ECLI:NL:RBDHA:2023:10052
Rechtbank Den Haag
- Eerste aanleg - enkelvoudig
- Rechtspraak.nl
Bewaring volgberoep Marokko; beoordeling voortduren van de maatregel van bewaring en verzoek om schadevergoeding
In deze zaak heeft de Rechtbank Den Haag op 11 juli 2023 uitspraak gedaan in een beroep tegen de maatregel van bewaring van een Tunesische vreemdeling, eiser, die door de Staatssecretaris van Justitie en Veiligheid was opgelegd. De maatregel van bewaring was op 17 mei 2023 opgelegd op grond van artikel 59, eerste lid, aanhef en onder a, van de Vreemdelingenwet 2000. Eiser heeft beroep ingesteld tegen het voortduren van deze maatregel en verzocht om schadevergoeding. Tijdens de zitting op 7 juli 2023 is eiser niet verschenen, terwijl de verweerder zich liet vertegenwoordigen door zijn gemachtigde.
De rechtbank heeft de situatie beoordeeld en vastgesteld dat de maatregel van bewaring rechtmatig was, zoals eerder bevestigd in een uitspraak van 8 juni 2023. De rechtbank heeft de voortvarendheid van de verweerder in de uitzettingsprocedure onderzocht. Eiser voerde aan dat er tussen 19 mei en 15 juni 2023 geen uitzettingshandelingen waren verricht, maar de rechtbank oordeelde dat de verweerder voldoende voortvarend handelde. De rechtbank concludeerde dat er een reëel zicht op uitzetting bestaat, mede omdat de verweerder afhankelijk is van de Tunesische autoriteiten voor de afgifte van een laissez-passer.
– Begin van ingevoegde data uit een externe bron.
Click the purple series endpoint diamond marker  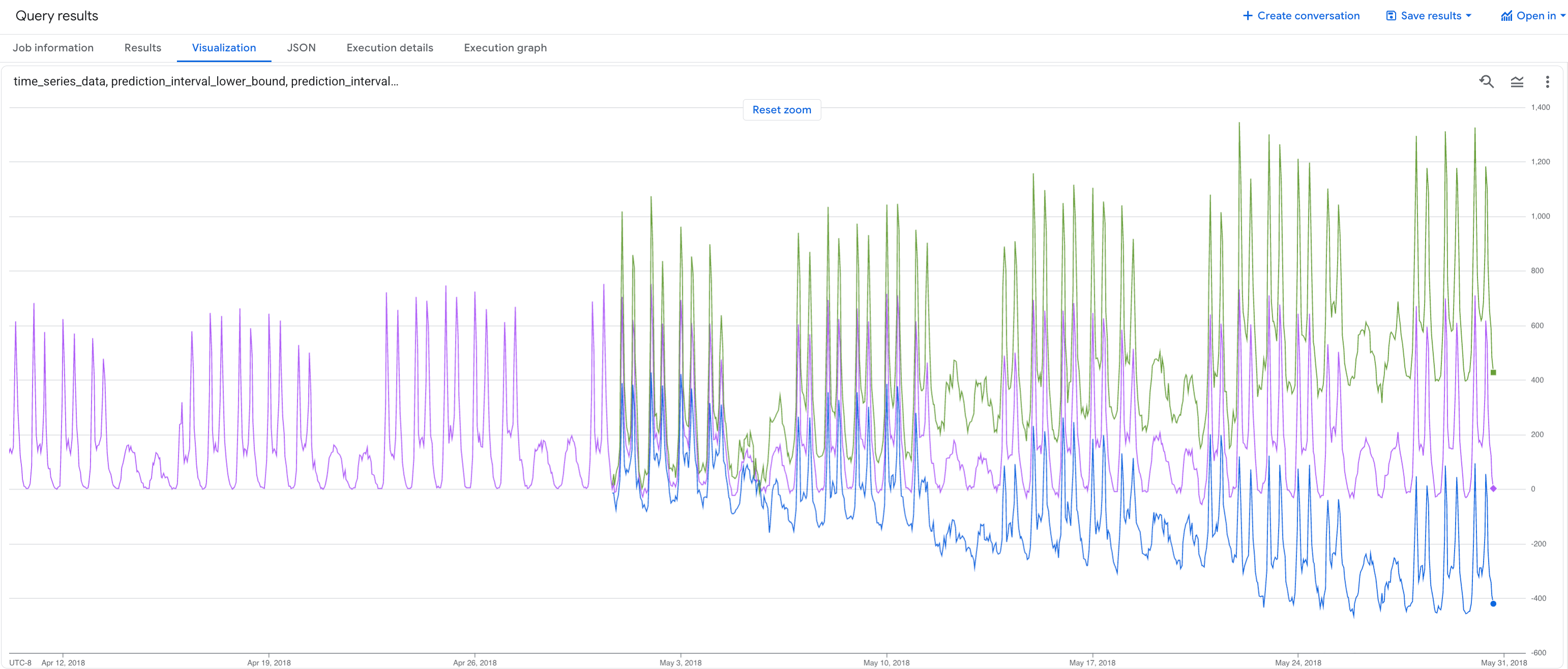(x=1493, y=488)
De rechtbank heeft geoordeeld dat eiser niet voldoende meewerkt aan zijn uitzetting, wat zijn situatie bemoeilijkt. De rechtbank heeft het beroep ongegrond verklaard en het verzoek om schadevergoeding afgewezen. Tevens is er geen aanleiding voor een proceskostenveroordeling. De uitspraak is gedaan door mr. J.L. Boxum, rechter, en openbaar gemaakt op rechtspraak.nl.